Where we love is home - home that our feet may leave, but not our hearts.
~Oliver Wendell Holmes~
Am I homesick yet?
It’s a good time to relook this question because it is the Christmas season and I am not headed to the sunny shores of home to spend Christmas day with family at my Granny’s, and another day in the holidays with family and friends at my Mom’s. I am not feverishly cleaning my place, looking for curtains, putting up a colour coordinated but simple Christmas tree and wondering what day I would do my own entertaining. I am not rehearsing Christmas tunes, I have NOT heard one Kenny and Dolly Christmas song and I am certainly not running around looking for gifts. I could keep going on (black cake…hmmm) but I won’t.
So am I homesick yet?
What I am, after discussing all I would miss, is hungry …
lol … But honestly, I miss home and I will definitely miss some black cake this
season. Maybe I am homesick this time because I am a little sad, but a lot of
that sadness is based on my own greed and love of people. I am a very social
being and will miss all the hugs, laughs and interaction with all of the people
I love and care about. I will miss, oh heck I am missing some of the excitement,
but I am also enjoying the quiet moments.

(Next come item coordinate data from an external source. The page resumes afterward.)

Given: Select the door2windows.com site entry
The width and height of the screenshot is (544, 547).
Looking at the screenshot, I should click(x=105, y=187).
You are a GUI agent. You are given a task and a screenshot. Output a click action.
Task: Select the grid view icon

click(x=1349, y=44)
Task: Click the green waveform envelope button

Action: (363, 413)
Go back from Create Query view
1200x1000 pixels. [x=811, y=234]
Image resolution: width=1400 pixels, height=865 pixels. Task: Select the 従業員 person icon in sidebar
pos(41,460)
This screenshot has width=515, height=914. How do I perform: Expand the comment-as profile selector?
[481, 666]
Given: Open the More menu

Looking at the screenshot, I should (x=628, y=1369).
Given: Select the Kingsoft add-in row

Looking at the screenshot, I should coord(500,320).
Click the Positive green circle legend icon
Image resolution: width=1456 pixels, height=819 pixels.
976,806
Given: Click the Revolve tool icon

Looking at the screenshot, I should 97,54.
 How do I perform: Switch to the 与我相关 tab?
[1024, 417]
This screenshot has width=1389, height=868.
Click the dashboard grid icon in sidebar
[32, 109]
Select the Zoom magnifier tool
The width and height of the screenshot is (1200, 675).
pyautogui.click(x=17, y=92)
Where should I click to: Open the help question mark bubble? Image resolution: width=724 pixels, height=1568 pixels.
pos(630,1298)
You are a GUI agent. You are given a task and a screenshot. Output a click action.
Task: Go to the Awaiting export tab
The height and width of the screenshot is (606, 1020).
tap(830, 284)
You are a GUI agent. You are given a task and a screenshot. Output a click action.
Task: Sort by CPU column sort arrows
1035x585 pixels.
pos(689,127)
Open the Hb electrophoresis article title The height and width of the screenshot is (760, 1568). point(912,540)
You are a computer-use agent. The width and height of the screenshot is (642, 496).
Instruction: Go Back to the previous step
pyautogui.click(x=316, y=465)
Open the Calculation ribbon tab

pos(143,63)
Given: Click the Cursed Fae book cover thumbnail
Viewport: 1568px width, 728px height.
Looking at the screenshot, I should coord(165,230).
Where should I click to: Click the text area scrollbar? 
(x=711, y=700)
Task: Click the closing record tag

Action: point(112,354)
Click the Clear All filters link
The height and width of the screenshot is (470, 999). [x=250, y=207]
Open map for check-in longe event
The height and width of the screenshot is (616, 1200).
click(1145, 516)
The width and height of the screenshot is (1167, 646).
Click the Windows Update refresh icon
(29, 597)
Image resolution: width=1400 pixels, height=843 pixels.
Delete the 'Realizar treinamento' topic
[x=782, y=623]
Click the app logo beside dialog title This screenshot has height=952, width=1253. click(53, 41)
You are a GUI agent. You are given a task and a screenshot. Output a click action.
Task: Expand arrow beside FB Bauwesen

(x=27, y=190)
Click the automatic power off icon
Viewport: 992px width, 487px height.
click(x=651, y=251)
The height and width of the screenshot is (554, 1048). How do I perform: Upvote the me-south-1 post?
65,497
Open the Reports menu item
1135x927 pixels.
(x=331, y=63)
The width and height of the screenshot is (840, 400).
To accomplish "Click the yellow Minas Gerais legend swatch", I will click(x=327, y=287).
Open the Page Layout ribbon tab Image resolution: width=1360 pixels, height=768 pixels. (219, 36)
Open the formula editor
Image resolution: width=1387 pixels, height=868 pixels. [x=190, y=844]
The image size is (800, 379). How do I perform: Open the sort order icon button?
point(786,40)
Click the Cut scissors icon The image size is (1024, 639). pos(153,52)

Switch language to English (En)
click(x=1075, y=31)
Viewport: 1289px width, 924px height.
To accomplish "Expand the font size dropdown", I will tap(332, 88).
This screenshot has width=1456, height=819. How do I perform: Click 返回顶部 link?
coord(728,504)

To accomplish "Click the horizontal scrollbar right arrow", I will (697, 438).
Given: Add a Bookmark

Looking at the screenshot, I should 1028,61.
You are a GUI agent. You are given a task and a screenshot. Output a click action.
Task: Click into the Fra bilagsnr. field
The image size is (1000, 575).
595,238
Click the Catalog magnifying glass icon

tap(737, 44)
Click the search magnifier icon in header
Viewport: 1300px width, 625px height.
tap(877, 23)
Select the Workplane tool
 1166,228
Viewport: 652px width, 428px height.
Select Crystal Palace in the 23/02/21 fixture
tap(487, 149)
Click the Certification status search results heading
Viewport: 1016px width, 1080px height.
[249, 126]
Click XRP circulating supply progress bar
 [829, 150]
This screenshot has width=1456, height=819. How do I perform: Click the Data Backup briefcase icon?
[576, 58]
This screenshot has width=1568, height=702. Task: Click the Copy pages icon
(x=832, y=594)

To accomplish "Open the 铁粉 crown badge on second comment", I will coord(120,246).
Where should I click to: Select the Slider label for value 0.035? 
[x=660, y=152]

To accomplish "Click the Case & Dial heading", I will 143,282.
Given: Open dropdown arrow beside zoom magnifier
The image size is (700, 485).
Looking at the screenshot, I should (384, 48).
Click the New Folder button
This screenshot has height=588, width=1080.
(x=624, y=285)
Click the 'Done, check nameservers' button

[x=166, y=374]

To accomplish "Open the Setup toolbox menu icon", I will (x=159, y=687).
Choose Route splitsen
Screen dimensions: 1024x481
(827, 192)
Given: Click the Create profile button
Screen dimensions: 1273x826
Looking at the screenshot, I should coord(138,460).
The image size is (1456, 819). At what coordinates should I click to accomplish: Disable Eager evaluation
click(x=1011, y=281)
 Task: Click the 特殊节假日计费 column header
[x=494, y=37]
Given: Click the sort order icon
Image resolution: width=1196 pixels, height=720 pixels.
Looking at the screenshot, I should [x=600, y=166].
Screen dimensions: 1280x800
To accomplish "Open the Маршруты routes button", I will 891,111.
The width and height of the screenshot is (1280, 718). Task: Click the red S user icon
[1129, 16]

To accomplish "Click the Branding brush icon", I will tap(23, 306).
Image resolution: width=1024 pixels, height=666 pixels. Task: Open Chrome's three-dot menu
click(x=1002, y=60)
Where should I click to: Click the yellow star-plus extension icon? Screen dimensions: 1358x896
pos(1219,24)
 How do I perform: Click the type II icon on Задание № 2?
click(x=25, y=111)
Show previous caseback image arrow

Considering that I chat face to face with someone special
almost daily, I assure you that I am still getting a lot of the interaction
that I love with the people I love. But I really should have learnt to make
black cake before I left or at least brought the fruit with me. I am
hoping that I am dropping enough hints that whoever visits me first brings black
cake with them. I can manage all the other dishes without assistance
and goodness knows that I can bake but black cake is an art that I have not
perfected (neither is rice, but don’t tell my grandmother.)
I got a Christmas card from a neighbour, an invitation to
Christmas lunch, am spending some time with a cousin and attended the
Department’s Christmas lunch so I am not totally alone. I also got a very nice
email from a department (IDU) of the Uni at home. So I am not crying in a
corner people, mourning the loss of family and friends. I may be a little
homesick but I am managing. Furthermore, friends (new and old) and family are
making the change easier by just keeping in touch.
No matter where you are and how I interact with you, know
that just knowing you care makes a difference and makes being away from the
familiar that much easier to handle.